From a pool of interesting and innovative ideas, one group of Western researchers – and their readiness for the “next level” of research collaboration – stood out for reviewers.
Announced Monday, Musculoskeletal Health has been named the university’s second Cluster of Research Excellence. The cluster will be supported by a $5-million funding commitment from the university over five years.
“We were looking for demonstrated excellence, excellence that had to be multidisciplinary and had to have evidence of outputs,” said Janice Deakin, Western provost and vice-president (academic). “With Musculoskeletal Health, we’re starting at the top, working with a group who is already a demonstrably excellent and internationally recognized multidisciplinary area.
“This is a start of a journey for Western to try and provide some additional institutional support to help this group get to the next level.”
The cluster designation decision followed a competitive internal process adjudicated by a panel that included members of the University Research Board and an external peer review. Led by Medical Biophysics and Surgery professor David Holdsworth, the Musculoskeletal Health team won the competition by assembling a long-term strategy building upon institutional strengths that cross over several faculties and disciplinary boundaries.
Proposals for clusters were submitted following consultation with deans and Research Western.
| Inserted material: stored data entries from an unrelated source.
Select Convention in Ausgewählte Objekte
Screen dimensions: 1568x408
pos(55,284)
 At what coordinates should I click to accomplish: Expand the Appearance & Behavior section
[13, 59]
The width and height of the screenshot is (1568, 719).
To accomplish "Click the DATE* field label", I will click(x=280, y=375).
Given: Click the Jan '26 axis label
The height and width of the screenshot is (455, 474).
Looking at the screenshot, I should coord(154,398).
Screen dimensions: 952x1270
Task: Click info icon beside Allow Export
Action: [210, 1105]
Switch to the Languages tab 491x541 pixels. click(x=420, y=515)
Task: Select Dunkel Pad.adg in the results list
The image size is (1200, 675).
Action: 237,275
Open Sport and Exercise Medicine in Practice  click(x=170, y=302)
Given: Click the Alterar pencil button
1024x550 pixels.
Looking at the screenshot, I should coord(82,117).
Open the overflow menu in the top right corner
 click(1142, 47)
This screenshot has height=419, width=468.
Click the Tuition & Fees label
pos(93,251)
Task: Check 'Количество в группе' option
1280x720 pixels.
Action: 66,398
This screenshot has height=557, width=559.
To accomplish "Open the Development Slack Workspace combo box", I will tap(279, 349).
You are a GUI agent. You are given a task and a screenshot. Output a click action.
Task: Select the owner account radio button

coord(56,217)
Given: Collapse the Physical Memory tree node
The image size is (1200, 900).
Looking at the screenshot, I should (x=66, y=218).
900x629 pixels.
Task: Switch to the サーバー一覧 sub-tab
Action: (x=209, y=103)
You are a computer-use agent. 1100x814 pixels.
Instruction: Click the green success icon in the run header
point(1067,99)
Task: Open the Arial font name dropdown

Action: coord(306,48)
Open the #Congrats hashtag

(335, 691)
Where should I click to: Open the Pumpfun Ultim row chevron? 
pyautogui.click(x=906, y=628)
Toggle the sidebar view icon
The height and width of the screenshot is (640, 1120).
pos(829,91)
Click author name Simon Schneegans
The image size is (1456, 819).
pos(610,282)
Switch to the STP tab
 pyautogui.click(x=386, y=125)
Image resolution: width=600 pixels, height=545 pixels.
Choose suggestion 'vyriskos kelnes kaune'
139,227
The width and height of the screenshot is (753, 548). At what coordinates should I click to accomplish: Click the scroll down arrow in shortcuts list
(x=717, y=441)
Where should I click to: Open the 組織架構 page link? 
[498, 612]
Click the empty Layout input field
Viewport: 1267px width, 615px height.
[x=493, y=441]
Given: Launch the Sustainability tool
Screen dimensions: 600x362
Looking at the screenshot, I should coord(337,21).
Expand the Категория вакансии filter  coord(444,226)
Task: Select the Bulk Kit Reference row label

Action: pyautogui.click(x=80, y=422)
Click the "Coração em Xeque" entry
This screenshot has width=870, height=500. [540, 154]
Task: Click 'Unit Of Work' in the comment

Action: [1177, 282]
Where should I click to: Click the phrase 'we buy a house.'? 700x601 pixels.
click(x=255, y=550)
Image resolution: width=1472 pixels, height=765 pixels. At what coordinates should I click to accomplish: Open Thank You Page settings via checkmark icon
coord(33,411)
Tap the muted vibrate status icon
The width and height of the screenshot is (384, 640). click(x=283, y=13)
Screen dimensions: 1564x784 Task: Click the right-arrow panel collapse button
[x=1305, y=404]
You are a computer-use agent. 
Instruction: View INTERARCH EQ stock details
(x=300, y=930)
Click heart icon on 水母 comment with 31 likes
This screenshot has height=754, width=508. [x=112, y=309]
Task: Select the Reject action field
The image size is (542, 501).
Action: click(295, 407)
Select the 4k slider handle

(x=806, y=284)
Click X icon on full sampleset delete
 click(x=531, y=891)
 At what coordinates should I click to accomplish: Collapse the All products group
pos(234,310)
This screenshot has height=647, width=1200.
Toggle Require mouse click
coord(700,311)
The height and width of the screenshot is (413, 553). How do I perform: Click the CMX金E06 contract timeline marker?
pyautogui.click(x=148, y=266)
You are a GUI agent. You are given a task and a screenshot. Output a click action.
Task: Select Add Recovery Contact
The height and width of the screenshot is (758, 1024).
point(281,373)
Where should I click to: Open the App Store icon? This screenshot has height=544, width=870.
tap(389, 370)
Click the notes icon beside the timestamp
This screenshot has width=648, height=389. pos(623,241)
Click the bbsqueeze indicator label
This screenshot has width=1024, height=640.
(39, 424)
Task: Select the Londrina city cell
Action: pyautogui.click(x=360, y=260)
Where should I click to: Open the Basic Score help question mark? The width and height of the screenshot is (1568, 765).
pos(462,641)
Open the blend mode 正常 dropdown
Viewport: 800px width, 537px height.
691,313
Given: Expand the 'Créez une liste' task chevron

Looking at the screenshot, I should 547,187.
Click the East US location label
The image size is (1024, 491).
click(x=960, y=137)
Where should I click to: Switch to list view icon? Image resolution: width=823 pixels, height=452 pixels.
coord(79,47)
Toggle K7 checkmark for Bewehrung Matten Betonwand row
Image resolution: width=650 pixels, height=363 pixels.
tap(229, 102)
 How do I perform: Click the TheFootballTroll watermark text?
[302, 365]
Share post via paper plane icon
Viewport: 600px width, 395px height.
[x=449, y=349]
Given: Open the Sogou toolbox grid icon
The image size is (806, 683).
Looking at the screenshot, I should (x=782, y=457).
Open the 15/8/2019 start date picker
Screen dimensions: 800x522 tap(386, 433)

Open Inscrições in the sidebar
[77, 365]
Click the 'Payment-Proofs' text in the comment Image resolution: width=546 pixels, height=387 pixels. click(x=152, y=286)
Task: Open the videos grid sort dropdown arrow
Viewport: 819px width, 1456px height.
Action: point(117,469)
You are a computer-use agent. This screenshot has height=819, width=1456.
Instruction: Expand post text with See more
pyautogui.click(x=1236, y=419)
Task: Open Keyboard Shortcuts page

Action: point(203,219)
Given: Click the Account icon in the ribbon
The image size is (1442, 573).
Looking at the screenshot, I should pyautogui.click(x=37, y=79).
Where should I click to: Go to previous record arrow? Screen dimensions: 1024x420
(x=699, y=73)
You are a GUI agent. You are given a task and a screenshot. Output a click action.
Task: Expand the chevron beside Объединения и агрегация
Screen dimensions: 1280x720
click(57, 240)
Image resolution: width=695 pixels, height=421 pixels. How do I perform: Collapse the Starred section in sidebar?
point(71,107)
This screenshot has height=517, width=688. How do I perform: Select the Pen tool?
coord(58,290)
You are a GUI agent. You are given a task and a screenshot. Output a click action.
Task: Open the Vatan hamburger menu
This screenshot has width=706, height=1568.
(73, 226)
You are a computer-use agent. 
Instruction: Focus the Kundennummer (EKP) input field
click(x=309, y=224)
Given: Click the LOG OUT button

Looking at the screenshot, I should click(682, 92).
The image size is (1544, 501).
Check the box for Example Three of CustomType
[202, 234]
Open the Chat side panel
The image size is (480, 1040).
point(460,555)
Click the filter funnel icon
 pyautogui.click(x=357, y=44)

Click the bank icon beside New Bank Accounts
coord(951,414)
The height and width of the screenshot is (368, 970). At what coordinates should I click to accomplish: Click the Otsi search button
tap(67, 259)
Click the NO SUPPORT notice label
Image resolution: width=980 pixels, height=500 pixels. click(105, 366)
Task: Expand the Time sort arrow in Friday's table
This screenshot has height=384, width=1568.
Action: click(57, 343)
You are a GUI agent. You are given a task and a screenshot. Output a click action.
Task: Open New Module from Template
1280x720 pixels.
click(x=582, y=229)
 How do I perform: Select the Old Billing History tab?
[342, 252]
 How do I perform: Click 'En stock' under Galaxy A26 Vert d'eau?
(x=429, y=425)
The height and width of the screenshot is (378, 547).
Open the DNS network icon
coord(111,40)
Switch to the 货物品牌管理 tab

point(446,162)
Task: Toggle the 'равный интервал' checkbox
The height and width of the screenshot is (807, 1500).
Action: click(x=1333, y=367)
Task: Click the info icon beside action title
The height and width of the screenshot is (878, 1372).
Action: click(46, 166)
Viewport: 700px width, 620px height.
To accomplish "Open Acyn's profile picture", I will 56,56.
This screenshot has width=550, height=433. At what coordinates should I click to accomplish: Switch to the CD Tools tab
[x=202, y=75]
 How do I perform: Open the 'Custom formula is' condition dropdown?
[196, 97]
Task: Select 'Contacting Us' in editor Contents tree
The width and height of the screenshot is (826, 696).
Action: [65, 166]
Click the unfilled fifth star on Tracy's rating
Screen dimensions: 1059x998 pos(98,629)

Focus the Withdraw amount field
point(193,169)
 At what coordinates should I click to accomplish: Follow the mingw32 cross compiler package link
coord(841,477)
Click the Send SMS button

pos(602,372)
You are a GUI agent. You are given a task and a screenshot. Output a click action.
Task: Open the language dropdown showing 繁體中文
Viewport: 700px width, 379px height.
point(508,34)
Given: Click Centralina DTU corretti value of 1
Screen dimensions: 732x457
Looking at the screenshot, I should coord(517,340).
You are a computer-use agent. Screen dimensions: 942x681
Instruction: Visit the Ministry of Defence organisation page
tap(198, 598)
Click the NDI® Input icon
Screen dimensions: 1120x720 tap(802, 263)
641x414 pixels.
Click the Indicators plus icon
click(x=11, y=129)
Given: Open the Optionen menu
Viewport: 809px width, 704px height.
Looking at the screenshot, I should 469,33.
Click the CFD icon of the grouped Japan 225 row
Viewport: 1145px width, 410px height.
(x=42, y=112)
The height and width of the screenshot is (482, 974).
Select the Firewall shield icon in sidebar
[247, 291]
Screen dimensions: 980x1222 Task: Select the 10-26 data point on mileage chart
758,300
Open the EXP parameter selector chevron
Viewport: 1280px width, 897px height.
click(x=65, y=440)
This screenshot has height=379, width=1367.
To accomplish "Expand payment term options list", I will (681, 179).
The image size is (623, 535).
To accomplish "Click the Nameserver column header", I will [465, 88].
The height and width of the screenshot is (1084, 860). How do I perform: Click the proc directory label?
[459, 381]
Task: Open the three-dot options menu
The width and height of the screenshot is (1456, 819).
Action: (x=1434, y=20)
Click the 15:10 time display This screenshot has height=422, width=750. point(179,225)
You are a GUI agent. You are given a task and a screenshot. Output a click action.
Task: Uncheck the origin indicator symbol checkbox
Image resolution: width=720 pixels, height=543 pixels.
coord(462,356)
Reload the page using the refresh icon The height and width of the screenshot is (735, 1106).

Five projects were requested to submit full applications including:
- Musculoskeletal Health;
- Big Data Synergy @ Western;
- Building Stronger Societies: Equality and Inequality, Global and Local;
- Leadership Development; and
- Sustainable Urban and Natural Environments.
Deakin said Musculoskeletal Health stood out for judges because it had a track record of collaboration working with ideas with the potential to produce social and economic benefits on a local, national and international scale.
“While each had interesting ideas, really interesting proposals, they were not at the level of maturity in terms of the conditions we set to be awarded a cluster,” she continued. “While Western is choosing to support only one new cluster at this time, this process has highlighted other important areas of study that demonstrate high potential for further development.
“Some, by their own admission, are not where Musculoskeletal Health is today. But it brought people together to talk about it. Our job is to harness that and help those researchers define and move parts of their proposals forward using all the tools at our disposal.”
As Musculoskeletal Health researchers can attest, success was not overnight achievement.
The group organized under the university’s Interdisciplinary Development Initiative (IDI), as well as was in contention when the university sought to land, although eventually unsuccessfully, a second Canada Excellence Research Chair (CERC). Musculoskeletal Health’s efforts did not make the final cut for the CERC submission, but in that failure grew the foundation of its later success.
“At the time, we didn’t see enough evidence of outputs in terms of collaborations,” Deakin said. “I remember delivering the message as acting vice-president (research) at the time. I told them, ‘You say you’re a team, and I see that you are working as a team, but you don’t have the outputs to support that. There are not enough multi-authored, tier-one journal publications to get you there.’
“That informed their view of the world when it came time for their cluster proposal. That contributed tremendously to its readiness.”
Deakin warned against thinking of this recent competition in terms of “winners and losers.”
“We had a competition, we set the criteria and only one met – exceeded even – those criteria,” she said. “We had some proposals that were quite nascent in the areas they wanted to work in. We need to find ways to support them, and harness their energy, excellence and ideas those people have. This process brought people from across campus to talk together. In some ways, it achieved some of our objectives.
“Our challenge now is to support that energy outside the cluster initiative.”
No new cluster announcements are expected in the near future. Instead, the university will focus its efforts on moving along its first two clusters, as well as nurturing ideas not as far along as Musculoskeletal Health.
“There is tremendous energy and effort in these proposals, writ large, and I expect deans will comment on the components of those other clusters, and how they might want to support them using other tools we have at hand to move them along,” Deakin said. “Our objective is to have more world-class, interdisciplinary areas at this institution. We’ll navigate a pathway of assistance to move them along the same way Musculoskeletal Health moved from an IDI through external funding by individual researchers to, ultimately, a place that made them successful.”
Part of that will include creative thinking around research chairs. Modeled after the Canada Research Chairs program, and in direct support of cluster development, the Western Research Chairs program looks to recruit of up to 10 mid- to senior-level researchers to build capacity, enhance collaborative and interdisciplinary research and produce research results with global implications.
Currently, each cluster may propose up to three Western Research Chairs. However, while the chair program is currently linked to clusters, Deakin said that doesn’t mean it will be so going forward.
“We’ll be talking about whether we can create these chairs as an appointment independent of the clusters. In other words, these clusters will get them, but would we consider augmenting research areas that meet the bar in terms of international excellence with Western Research Chairs? Possibly. I don’t know yet,” she said. “It’s a good program, and we need to think about how to deploy that program in terms of research excellence.”
Deakin assured that, despite no new clusters on the horizon, funding will remain in place and available to support research excellence
“It is not going away,” she said. “We will deploy it in support of multi- and interdisciplinary areas of research that have achieved a world-class reputation.”